Typing of ECHO Viruses by a Complement Fixation Technic

Typing of ECHO viruses(1) by standard neutralization tests is an inconvenient and laborious procedure because of large number of prototypes. Recent findings, that complement-fixing (CF) antigens for ECHO viruses could be prepared consistently from monkey kidney tissue cultures and that these antigens reacted type specifically with ECHO antisera prepared in guinea pigs and monkeys(2), suggested the possibility of typing ECHO virus isolates by means of a CF technic. This preliminary report describes simple methods which have been successful in typing 28 ECHO virus isolates by such a procedure.†

Methods. CF antigens were prepared by inoculating each of 4 rhesus kidney tissue culture tubes containing 1 ml of the following: lactalbumin hydrolysate 0.5%, calf serum 2%, Earle's solution 97.5%, with 0.1 ml of undiluted fluid from the original or an early monkey kidney passage of the ECHO isolate. After complete degeneration of tissue had taken place, the tubes were frozen and thawed, and pooled tissue culture fluid from these tubes was used as antigen without centrifugation.
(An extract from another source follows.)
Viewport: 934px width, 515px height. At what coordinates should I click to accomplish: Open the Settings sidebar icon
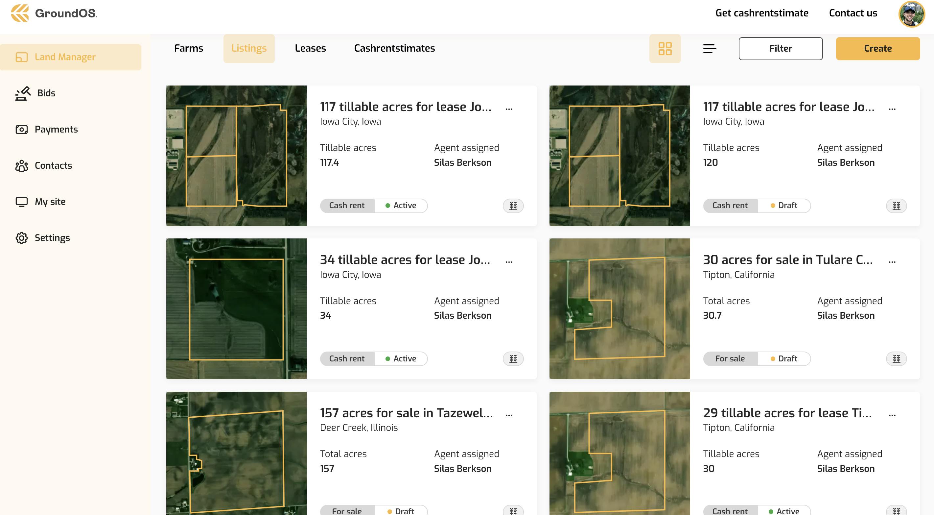coord(22,238)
Of 28 ECHO virus isolates tested, 15 were from a Washington, D.C. welfare institution(3), and 13 were from other sources in Washington, D.C., and from other localities in U.S. and England (ECHO type 9).‡ All were typed originally by neutralization tests except the ECHO type 10 isolates. The latter, however, produced the unique cytopathogenic effect characteristic of the prototype strain of ECHO 10 virus. The CF typing tests for most strains were done without prior knowledge of the neutralization test data. ECHO antisera used in CF tests had been prepared in monkeys (4).§ Homotypic and heterotypic CF titers of these sera against CF antigens of ECHO prototype strains prepared in monkey kidney tissue culture are published elsewhere(2).